Ватутин даже не моргнул.
– Как вам угодно, товарищ председатель.
– А теперь извините меня, сегодня утром заседание Политбюро.
Полковник Ватутин вытянулся, сделал поворот кругом и вышел из кабинета, В приемной он столкнулся с Головко. Они были знакомы, хотя и недостаточно близко, закончили академию КГБ почти в одно время – с разницей в один год, – и карьеры их продвигались более или менее схоже.
– Полковник Головко, – раздался голос секретаря. – Председатель вынужден ехать и просит вас зайти к нему завтра в десять.
– Но…
– Он уже уезжает, – повторил секретарь,
– Слушаюсь, – ответил Головко и встал.

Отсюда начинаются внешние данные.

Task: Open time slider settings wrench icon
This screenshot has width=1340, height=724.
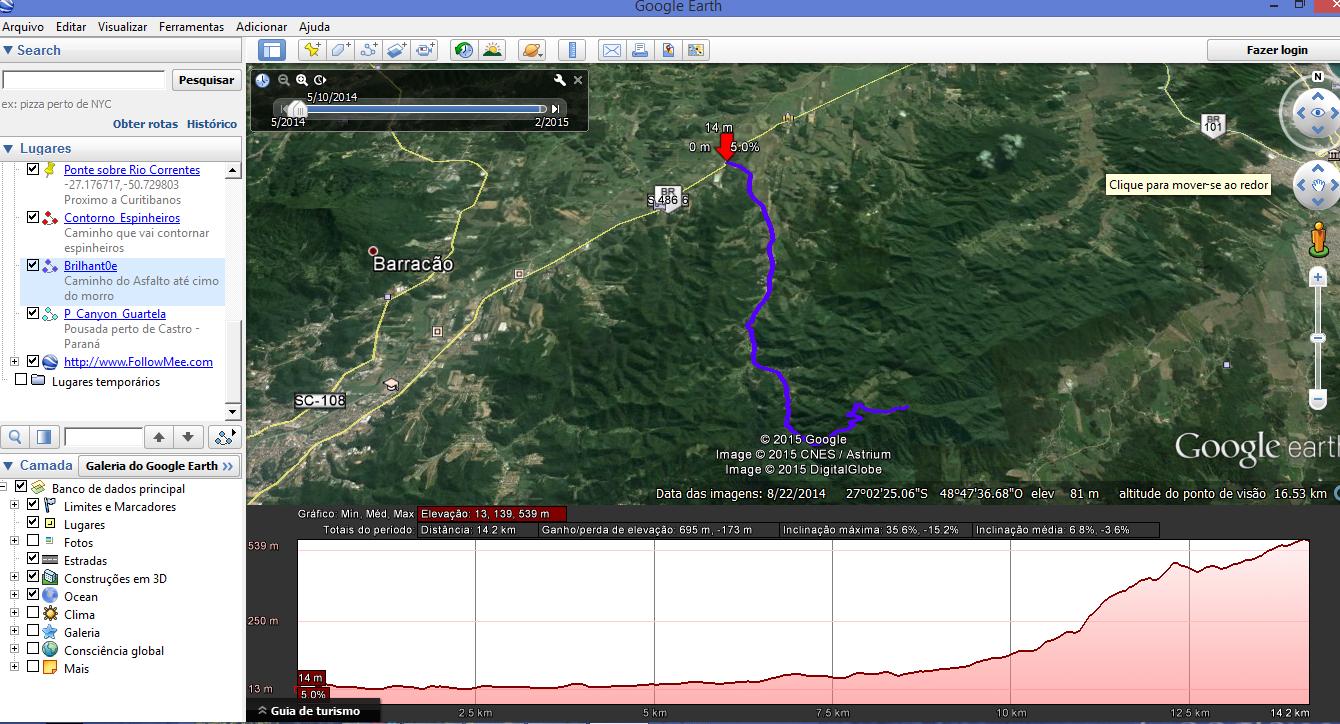Action: pyautogui.click(x=560, y=80)
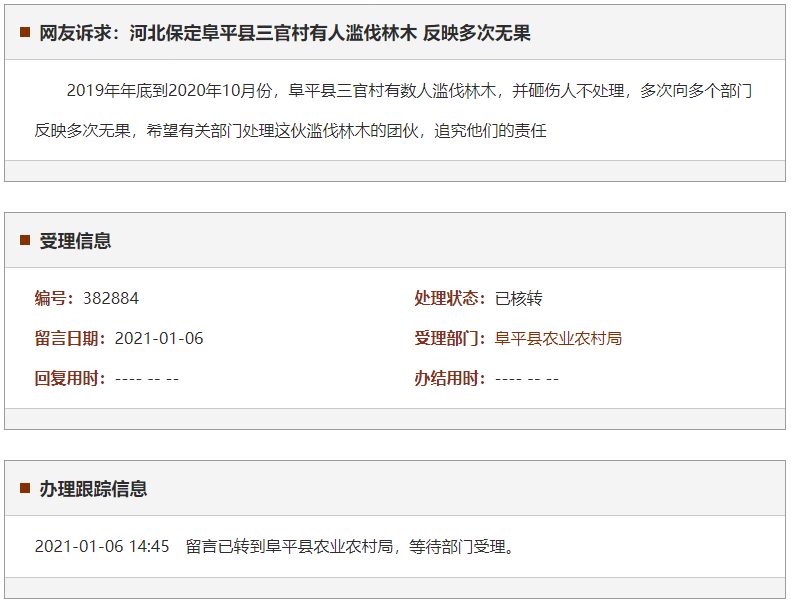This screenshot has width=791, height=606.
Task: Open 阜平县农业农村局 in the 受理部门 field
Action: 558,338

Вместе с Ватутиным они вышли в коридор.
– Председатель занят, – заметил Ватутин.
– А мы не заняты? – бросил Головко, закрывая дверь. – Мне казалось, что он хочет поговорить со мной. Я приехал сюда в четыре часа утра, чтобы подготовить этот проклятый отчет! Ну что ж, пойду позавтракаю. Как дела в «Двойке», Климентий Владимирович?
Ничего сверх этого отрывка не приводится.